De Universiteit Leiden heeft in opdracht van het Wetenschappelijk Onderzoek- en Documentatiecentrum van het Ministerie van Veiligheid en Justitie onderzoek gedaan nar de juridische mogelijkheden voor (verplichte) hulp aan kwetsbare jongvolwassenen na kinderbescherming. Het resultaat daarvan is neergelegd in het rapport «Verplichte (na)zorg voor kwetsbare jongvolwassenen? De algemene conclusie van dit onderzoek luidt dat het huidige juridische instrumentarium nauwelijks mogelijkheden biedt om kwetsbare jongvolwassenen die te maken hadden met een maatregel van kinderbescherming te dwingen om na het bereiken van de leeftijd van 18 jaar.

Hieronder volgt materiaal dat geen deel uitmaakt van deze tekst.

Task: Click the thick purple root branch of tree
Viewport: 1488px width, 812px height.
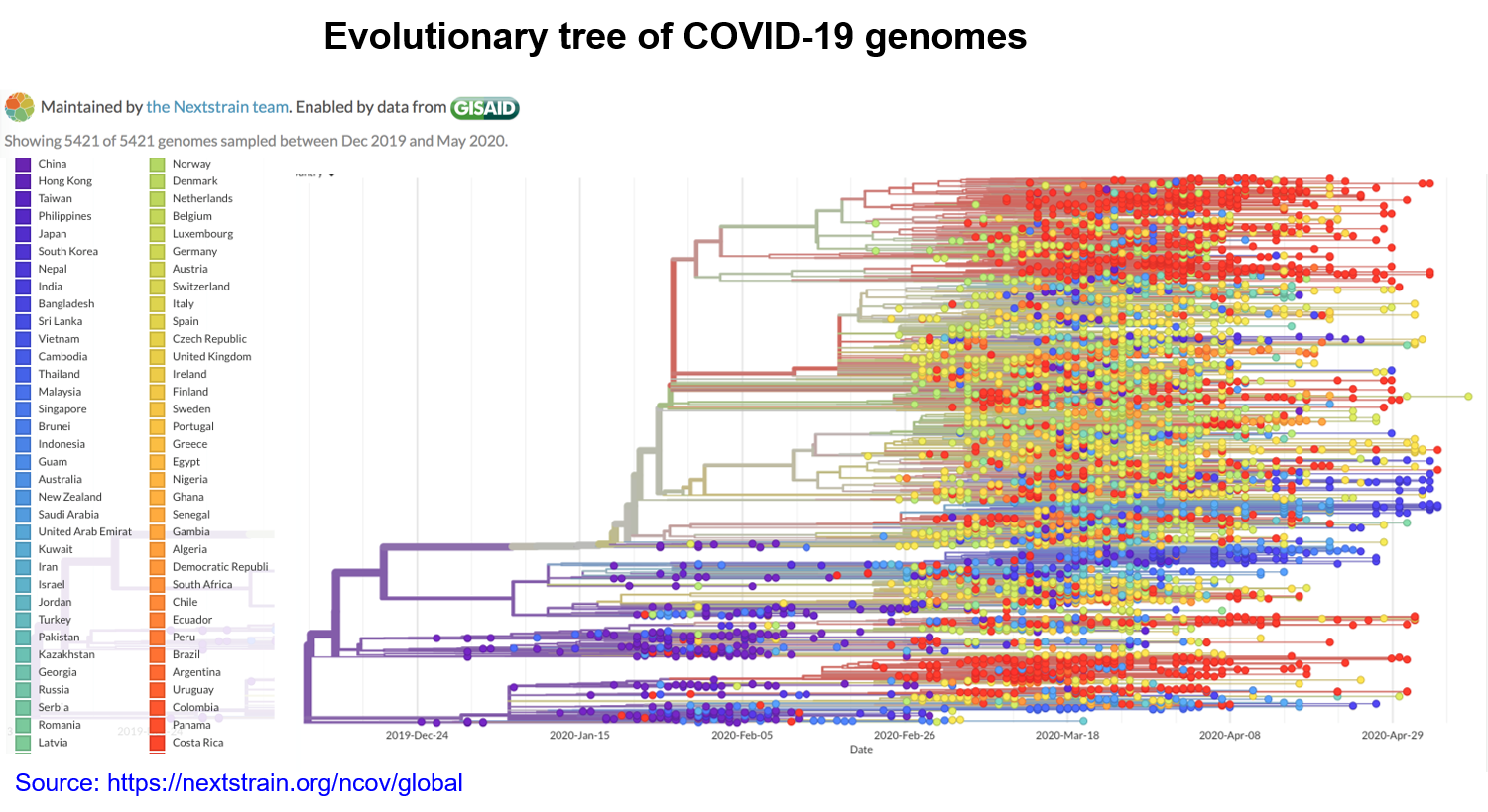Action: (x=308, y=684)
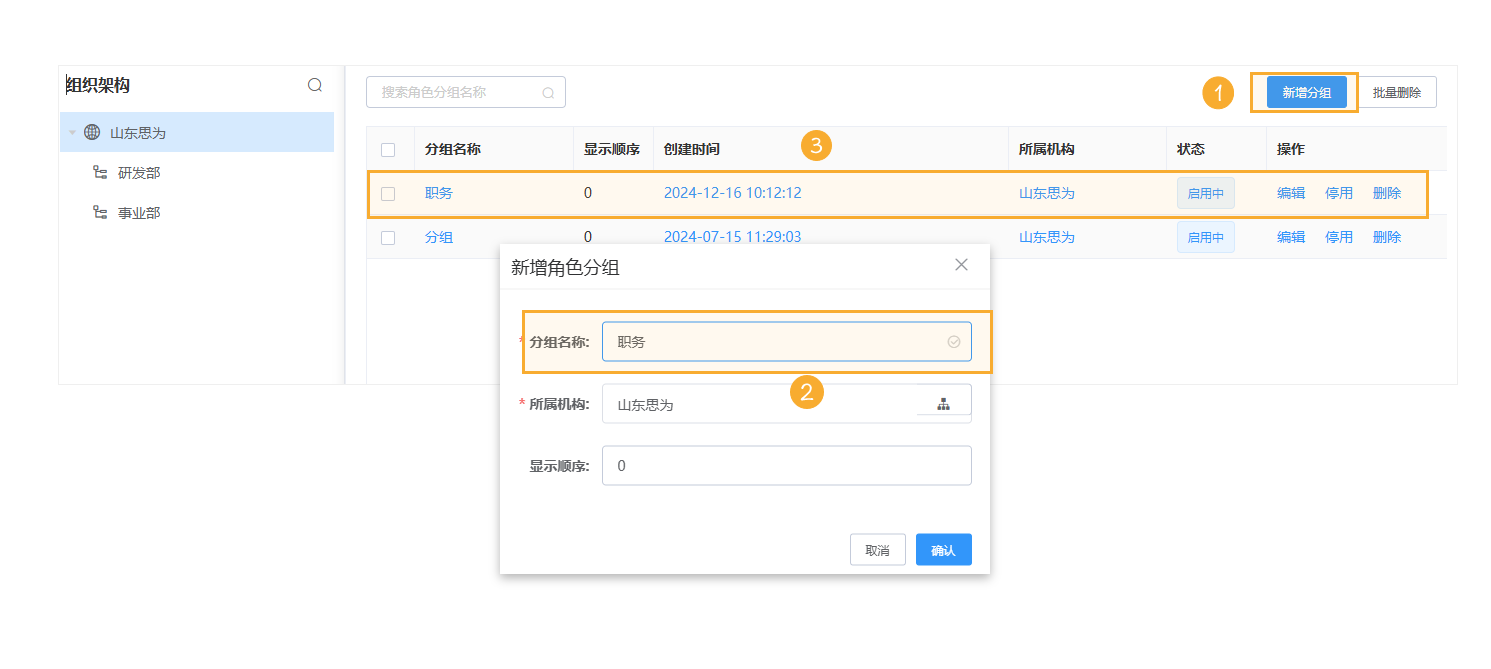Click inside the 显示顺序 input field
The width and height of the screenshot is (1491, 669).
coord(786,465)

Hoewel het onderhavige wetsvoorstel en het wetsvoorstel Zorg en Dwang dat bij de Eerste Kamer der Staten-Generaal ligt mogelijkheden bieden voor gedwongen hulp aan kwetsbare jongeren, is er nog altijd een groep die niet geholpen wordt en dan gaat om jongvolwassenen met een (licht-)verstandelijke beperking al dan niet in combinatie met een psychische stoornis.

Het onderhavige amendement ziet op het mogelijk maken van een voorwaardelijke machtiging gecombineerd met het maken van afspraken met de jongvolwassene zodat gedwongen opname kan worden ingezet indien een jongvolwassene zich niet houdt aan de gemaakte afspraken dan wel aanwijzingen.

Dat het noodzakelijk is een titel in de wet op te nemen om dit te regelen, blijkt wel uit de verschillende documentaires die de afgelopen jaren voorbij gekomen zijn waarin zeer schrijnende situaties aan het licht komen waarin jongvolwassenen vanwege hun (licht-)verstandelijke beperking al dan niet in combinatie met een psychische stoornis na hun 18e levensjaar terechtkomen in de criminaliteit en/of de prostitutie.